CNN quoted an internal memo to employees attributed to Murdoch:

“For my entire professional life, I have been engaged daily with news and ideas, and that will not change … But the time is right for me to take on different roles, knowing that we have truly talented teams.”

The Hollywood Reporter tweeted a different excerpt from Murdoch’s purported farewell, lambasting “elites” and their “rarefied class”; Murdoch was listed as having a net worth of $17.4 billion on Forbes‘ “The Richest in 2023” list, as of September 21 2023:

“Elites have open contempt for those who are not members of their rarefied class. Most of the media is in cahoots with those elites, peddling political narratives rather than pursuing the truth.”

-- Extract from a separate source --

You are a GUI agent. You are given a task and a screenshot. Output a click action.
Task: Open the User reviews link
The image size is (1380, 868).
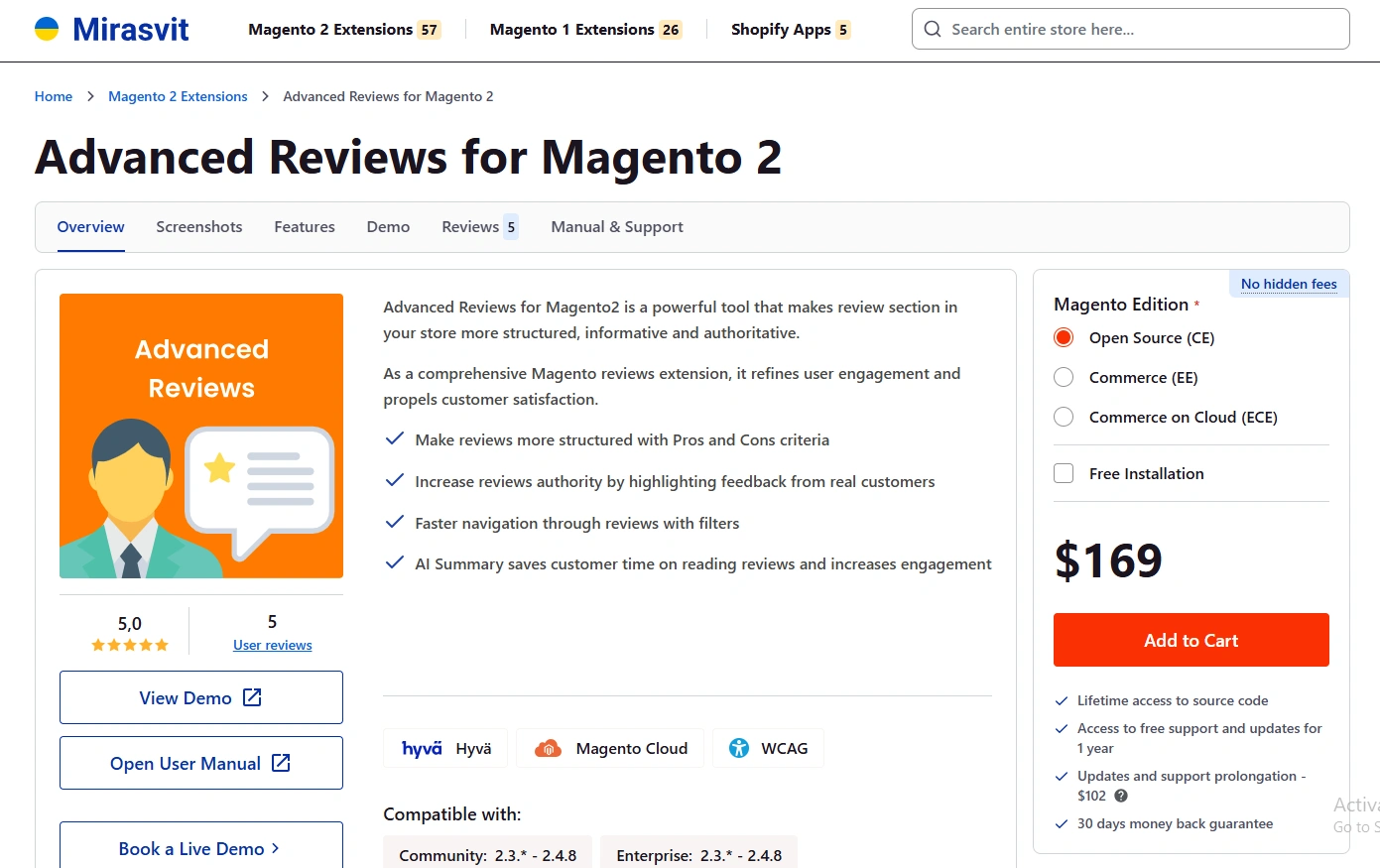point(272,645)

While the term “elites” may sound odd coming from a lifelong media mogul, it is also a fairly common antisemitic dog whistle:

“Cosmopolitan” and “elite” are terms that have separately incited antisemites across the political spectrum. Based on stereotypes of Jewish wealth and insularity, Jews have been accused of being part of an elite class for centuries. In the Soviet Union under Joseph Stalin, for instance, Jews were charged with being “rootless cosmopolitans” and fell victim to Stalin’s anti-cosmopolitan campaign where they were arrested and tortured. Today, “cosmopolitan elite” is a code word used by the far-right to accuse Jews and liberals of controlling America and/or being disloyal and unpatriotic by favoring internationalism over isolationism.

Dog whistles and signaling rely on plausible deniability for efficacy:

Murdoch’s retirement followed Fox News’ $787.5 million settlement of a lawsuit brought by Dominion Voting Systems, filed in relation to the network’s relentless promulgation of falsehoods about election security after the 2016 election. A separate suit brought by the voting machine company Smartmatic had yet to be resolved as of September 2023.